Monday, July 17, 2006


Exactly a week ago I received a package from Beirut with books I ordered from the Institute for Palestine Studies. It was the first two volumes of the Sakakini diaries. It seems a long time ago now. I hope the people who sent me the books are safe.

I read the secretary general of Hizbulla, Hasan Nasrallah, who always reminded me of the smug cheshire cat from Alice. As always, his speech is lucid and challenging, but this time it rings dangerously megalomaniac. He is describing the current conflict in grand heroic terms as 'the model' for the Arab world, and seems to believe that the psychological gains, for example the hit Israeli gunship, are well worth the devastation of his country. Nasrallah speaks of Hizbullah's 'restraint' in targeting civilian population, which, 'unfortunately' it had had to break, (eight railway workers killed yesterday), and threatens to hit the chemical industry near Haifa. My brother lives not far.

In Israel they speak too of 'restraint' which had claimed so far 160 civilian lives, not to mention thousands of refugees, and a bombed airport. 'It is important to minimize the targeting of Lebanese civilians' is a sentence one comes across often. 'Minimize' not so much because they're innocent human beings (after all, they're Lebanese, and THEY STARTED) but because too many pictures of dead children could prompt the international community to stop the Israeli bombing binge before its objectives are met. The problem is that the main objective seems to be the bombing binge itself, as well as 'teaching them a lesson' (no doubt, a clearly defined military objective). I read Israeli websites and find little but gang-ho, almost jubilation. It's revolting.

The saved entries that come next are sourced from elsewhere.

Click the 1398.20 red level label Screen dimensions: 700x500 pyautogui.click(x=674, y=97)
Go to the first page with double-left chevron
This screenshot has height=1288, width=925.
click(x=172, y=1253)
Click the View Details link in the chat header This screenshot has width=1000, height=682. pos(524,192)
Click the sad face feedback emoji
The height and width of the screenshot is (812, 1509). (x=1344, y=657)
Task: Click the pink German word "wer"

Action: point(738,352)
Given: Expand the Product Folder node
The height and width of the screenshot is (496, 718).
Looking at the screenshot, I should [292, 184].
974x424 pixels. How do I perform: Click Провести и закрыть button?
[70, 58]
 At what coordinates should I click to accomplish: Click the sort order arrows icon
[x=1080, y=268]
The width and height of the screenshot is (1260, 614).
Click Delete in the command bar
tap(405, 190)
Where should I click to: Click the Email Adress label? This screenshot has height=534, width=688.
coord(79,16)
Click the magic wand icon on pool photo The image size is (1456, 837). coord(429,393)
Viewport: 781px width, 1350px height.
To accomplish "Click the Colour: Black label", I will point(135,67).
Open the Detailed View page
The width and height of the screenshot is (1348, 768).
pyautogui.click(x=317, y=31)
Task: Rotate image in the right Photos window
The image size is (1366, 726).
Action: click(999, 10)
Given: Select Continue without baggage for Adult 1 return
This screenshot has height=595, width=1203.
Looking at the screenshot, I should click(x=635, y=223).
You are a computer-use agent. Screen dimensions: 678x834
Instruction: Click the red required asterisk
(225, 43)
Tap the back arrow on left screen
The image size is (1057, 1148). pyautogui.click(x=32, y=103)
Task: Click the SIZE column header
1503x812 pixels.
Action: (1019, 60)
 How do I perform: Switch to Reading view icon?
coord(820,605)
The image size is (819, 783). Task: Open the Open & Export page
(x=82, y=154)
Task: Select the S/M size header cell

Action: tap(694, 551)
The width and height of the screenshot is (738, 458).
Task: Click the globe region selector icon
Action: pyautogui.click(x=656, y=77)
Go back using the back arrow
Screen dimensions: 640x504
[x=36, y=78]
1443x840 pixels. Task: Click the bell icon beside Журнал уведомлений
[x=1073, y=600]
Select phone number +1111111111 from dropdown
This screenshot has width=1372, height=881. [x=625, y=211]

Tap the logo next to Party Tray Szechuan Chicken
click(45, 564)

So I turn back to Khalil Sakakini's diaries. On the 4th of April 1920 he went to watch the Nabi Musa procession at Jaffa Gate. It soon became an anti-Jewish riot, the first in the history of Modern Palestine. Sakakini watched in dismay as a Jewish shoe-polisher near him was savagely beaten up by a Hebronite, and Jewish shop windows smashed. Sakakini, a staunch Arab nationalist and anti-Zionist, had many Jewish friends and students.

He walked away, he wrote, his soul digusted and depressed from the madness of the human race.